Do talher ao robô aspirador que limpa a casa, vislumbramos a crescente dependência de tecnologias que, apesar de facilitar determinados processos, modificam nossa relação com outros aspectos da vida. Depender de máquinas para tomar decisões que envolvem habilidades cognitivas, emocionais, percepção da natureza etc. pode ser prejudicial para o desenvolvimento humano e sua relação com o real e o mundo ao redor. Tendo em vista esse panorama, pode nos falar um pouco o que diferencia a máquina de humanos e como isso é benéfico e/ou problemático para a nossa sociabilidade?
Ernane: Esta pergunta tem que ser respondida tendo-se em conta o famoso teste de Turing.

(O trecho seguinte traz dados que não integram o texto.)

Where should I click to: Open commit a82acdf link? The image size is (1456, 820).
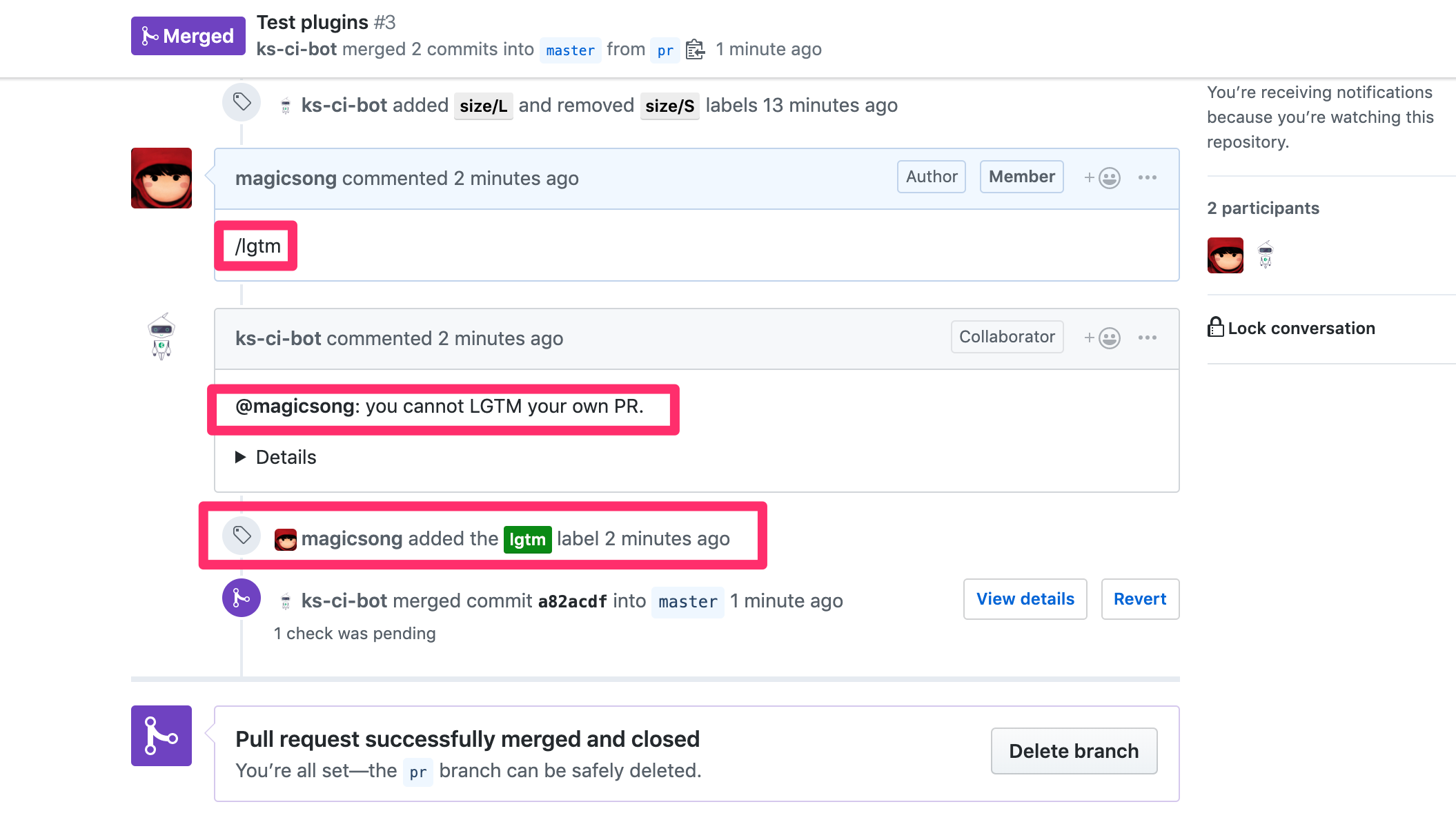(572, 601)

O teste lança uma questão sobre se um computador pode ou não imitar um ser humano e também como uma medida da “capacidade de pensamento” e “inteligência” das máquinas. Partindo deste ponto de vista, o teste de Turing deixa aberta a questão sobre máquinas e humanos serem indistinguíveis em alguns aspectos e aí então as máquinas racistas seriam indistinguíveis de humanos racistas. Logo a diferença entre máquinas e humanos não está no aspecto funcional e sim em algo mais abstrato, na “humanidade” dos humanos e na “maquinidade” das máquinas. Neste contexto, pode-se assumir que não sabemos ao certo se isso é benéfico ou problemático sem contextualizar que estamos falando de máquinas e humanos coexistindo em um momento de existência humana onde o modo de produção é o capitalista.
Obirin: Por fim, professor, quais os caminhos na IA você aponta como possíveis para a promoção da equidade racial? Temos exemplos do uso de IA nesse sentido?
A solução para os problemas da equidade racial não passa isoladamente pela ciência e tecnologia. Temos que considerar todos os outros aspectos que envolvem esta questão. E dentro deste cenário, o caminho possível para a IA ser mais inclusiva é parar tudo que aí está e começar de novo. Ou seja, temos que retomar o uso crítico das tecnologias que se apresentam, uma vez que elas vêm carregadas de defeitos e intencionalidades contrárias à nossa emancipação, como a exploração e gestão de dados por parte de grandes monopólios empresariais, e demais aspectos que estamos apontando neste artigo, e a partir daí iniciar uma nova abordagem da mesma. Para entender isso veja o que ocorre com a tecnologia de clonagem de humanos. Primeiro a comunidade científica reconheceu os perigos da clonagem e depois restringiu seu uso por entender que necessitava não de tecnologia, mas do entendimento de que tal tecnologia poderia ser prejudicial para a sociedade. A mesma atenção deve ser dada à IA, pois ela já demonstra ser potencialmente danosa à sociedade, sobretudo para pessoas negras e indígenas, em muitos aspectos. Por isso, ações de grupos organizados como o Black em AI, do MIT nos EUA, e do AqualtuneLab, aqui no Brasil, são fundamentais para trazer à tona uma discussão mais inclusiva das tecnologias baseadas em inteligência artificial.